MATERIAL –
+++
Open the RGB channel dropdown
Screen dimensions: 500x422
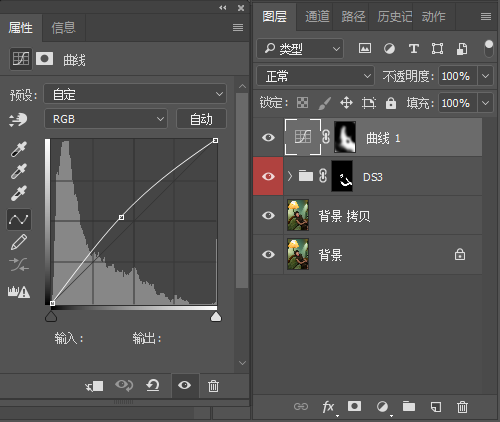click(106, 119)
+++
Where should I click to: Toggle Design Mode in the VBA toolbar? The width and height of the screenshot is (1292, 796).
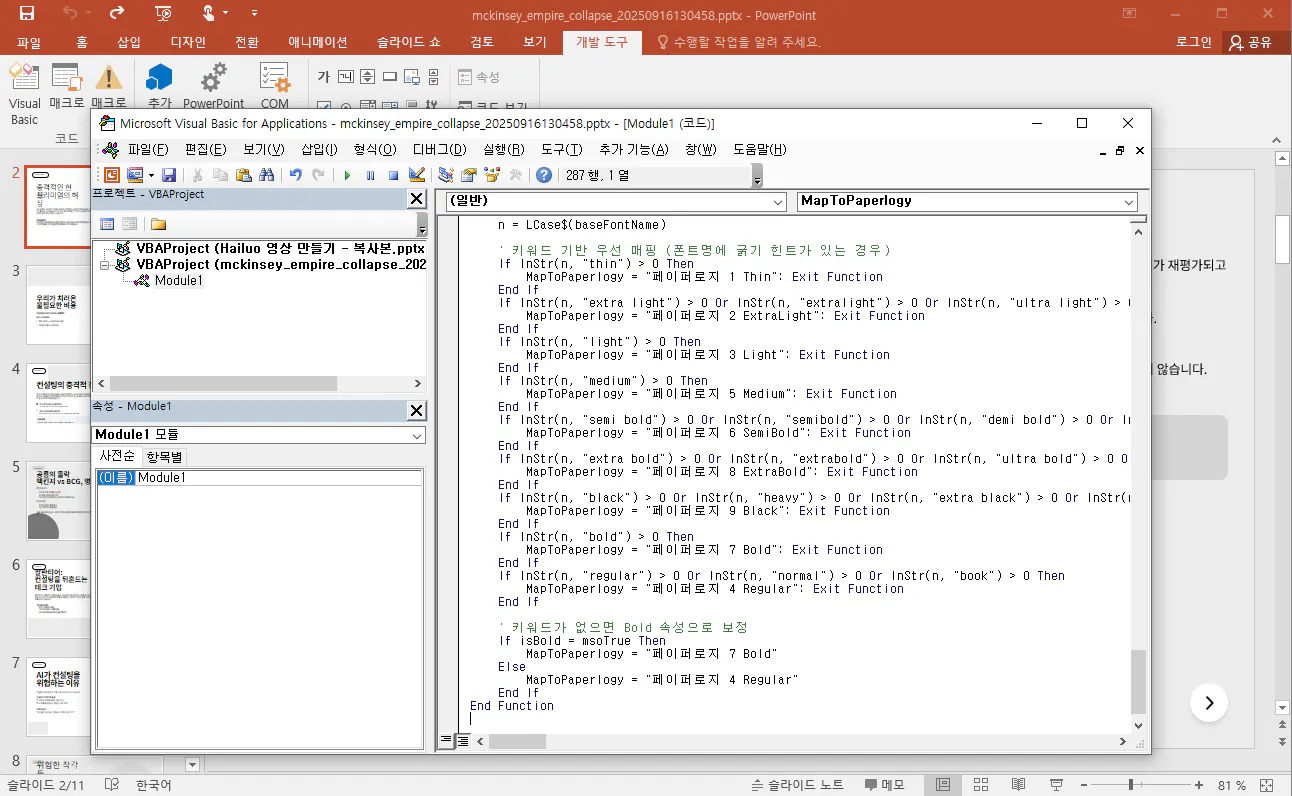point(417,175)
+++
EXERCISE DETAILS – Print everything from the line with "Where should I" down to the line with "point(417,175)" word for word, and leave out the pictures.

ANSWER TO THIS EXERCISE –
Where should I click to: Toggle Design Mode in the VBA toolbar? The width and height of the screenshot is (1292, 796).
point(417,175)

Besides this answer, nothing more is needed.